Winter Weather History in Central Alabama


On the morning of January 17, 2013, a strong cold core upper level low pressure area moved east out of Mississippi and combined with deep Gulf of Mexico moisture.  This led to a quick burst of snow across areas north of I-20. Generally 1-3 inches of snow fell, with locally higher totals of 4-5 inches, which led to very hazardous roadway conditions and numerous traffic accidents occurred.

On February 9th, 2011, snowfall totals from a low pressure system from the gulf of Mexico ranged from 4 inches in Lamar county to trace amounts along the Interstate 85 corridor.

By daybreak on Monday, January 10th, 2011, areas north of Interstate 20 reported anywhere from 1 to 14 inches of snow with the heaviest totals near the Alabama-Tennessee state line. Ice reports were as high as 0.50 inches in multiple counties south of Interstate 20.

Snowfall blanketed much of northern and central Alabama on December 25th, 2010.  Some locations saw the first White Christmas on record, while others just missed out on a White Christmas.

On March 1, 2009, snow blanketed central Alabama. Citizens as far south as Montgomery saw at least a dusting, but most everyone saw snowfall totals between 1 and 5 inches, with the heaviest totals around Auburn, where Lee county saw over 5 inches of snow.

Almost 3 years ago on January 19, 2008, snow fell across central Alabama. Areas from Demopolis to Selma to Clanton received 2 to 5 inches of snow. Areas as far north as Birmingham and south to Montgomery received up to one inch.

On January 28-29, 2005, an ice storm occurred across eastern Alabama. Ice accumulations of one quarter to one inch caused significant icing and widespread power outages across Randolph and Chambers counties. Much of the remainder of east Alabama received lighter ice amounts where power outages were less widespread and damage to trees was relatively minor. Light icing was reported as far west as Birmingham and Montgomery.

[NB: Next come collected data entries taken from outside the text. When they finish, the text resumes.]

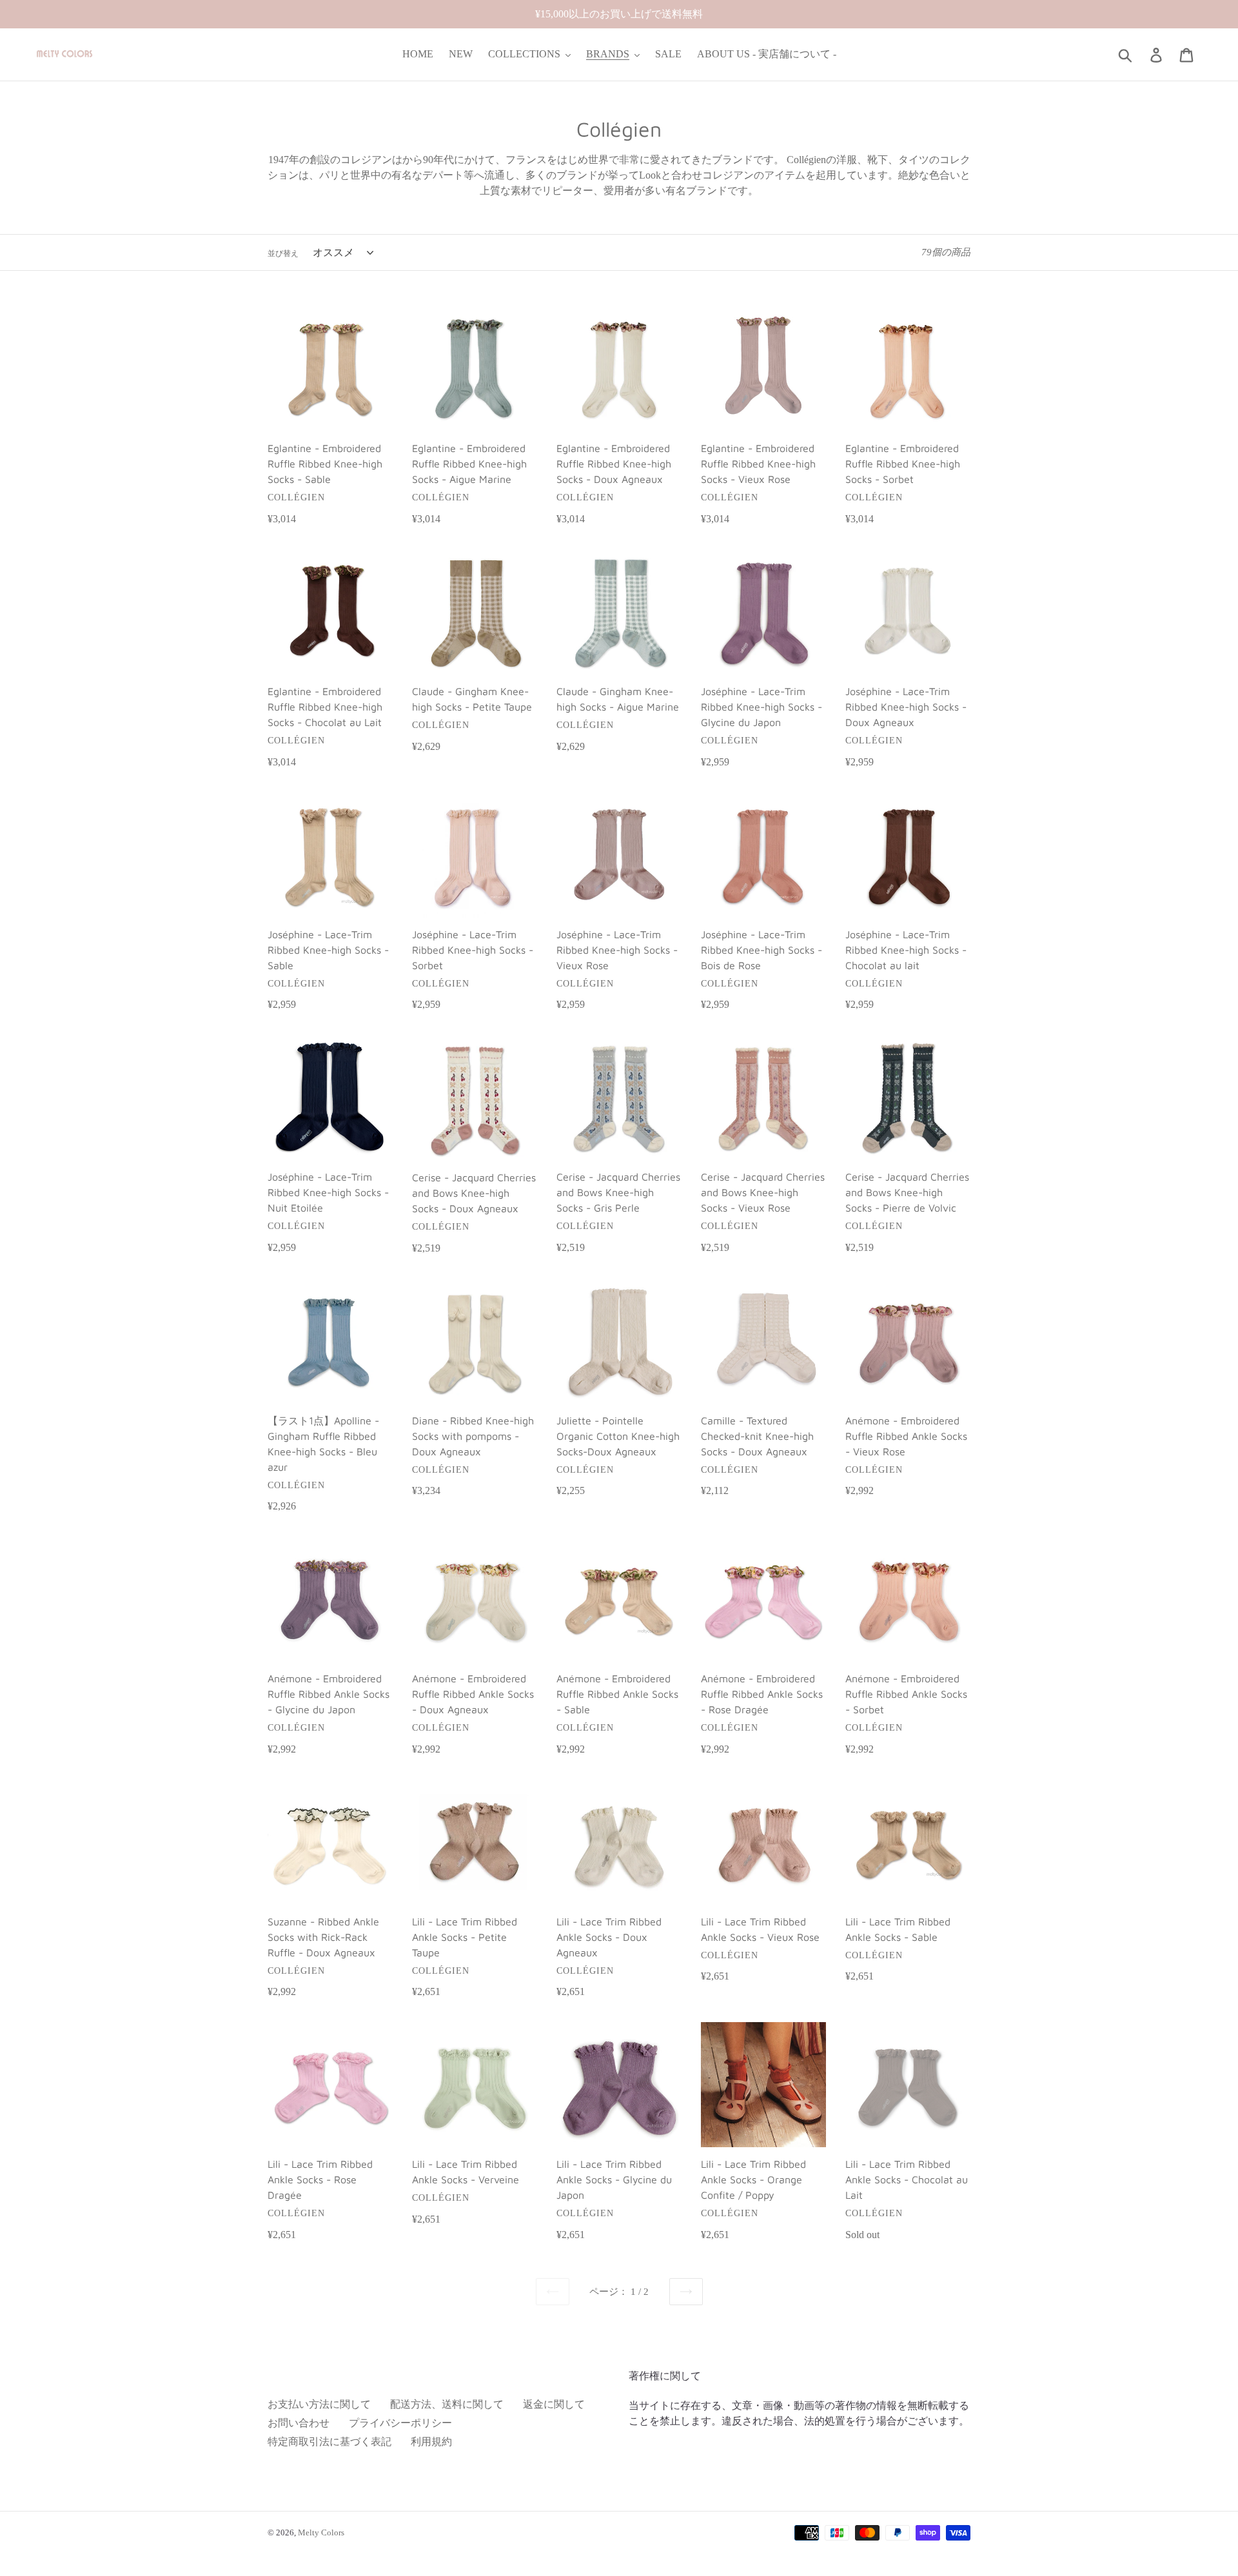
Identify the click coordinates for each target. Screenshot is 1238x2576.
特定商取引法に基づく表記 (329, 2441)
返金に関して (554, 2404)
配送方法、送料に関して (447, 2404)
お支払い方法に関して (319, 2404)
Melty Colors (321, 2532)
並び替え (283, 253)
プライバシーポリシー (400, 2422)
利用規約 (431, 2441)
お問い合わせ (298, 2422)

In March 1993, the storm of the century occurred. The state was held in the grip of record snowfall with more than a foot of snow across a wide portion of central Alabama. The snow completely paralyzed a large section of the state. Strong winds accompanied the heavy wet snow and this combination downed numerous trees and power lines. Many people were left without electrical service for several days. Heavy snowfall on March 12 and 13 was followed by a record breaking cold snap. Nearly all activity came to a complete halt in and around Birmingham, Anniston and Tuscaloosa for two full days until the snow began to melt and emergency equipment could begin to clear roadways. When the wintry precipitation and cold conditions subsided, 14 people had died and many more were injured. Property damage exceeded 50 million dollars and every square inch of Alabama had experienced measurable snow. During the winter storm, the American Red Cross in Alabama sheltered over 12000 people in 108 facilities and served over 36000 meals.

An outbreak of severe cold weather occurred December 22-25, 1989, killing five people in Alabama. Low temperatures for two consecutive nights dropped into the 0 to minus 5 degree range over the northern third of Alabama and into the single digits all the way to the Gulf Coast. Daytime high temperatures reached only into the teens. Brisk northerly winds created wind chills as low as minus 15 to minus 35 degrees below zero over north Alabama and zero to minus 15 in south Alabama.

At least 5 people perished in the extreme cold of January 19-22, 1985. This event re-established low temperature records over much of Alabama. This storm brought ice accumulations of up to one foot as reported in Lauderdale county. Bridges were coated with ice well into central Alabama and four people were killed in traffic accidents on icy roads.

One of the most tragic outbreaks of cold weather in Alabama history occurred January 10-18, 1982. Twenty people died and 300 were injured during this extremely cold weather. Sixteen thousand people were forced into emergency shelters and storm damage totaled some 78 million dollars.

The arctic outbreak of December 19-21, 1981, took the lives of at least two people in unheated homes and at least 17 people were injured by slipping and falling on ice.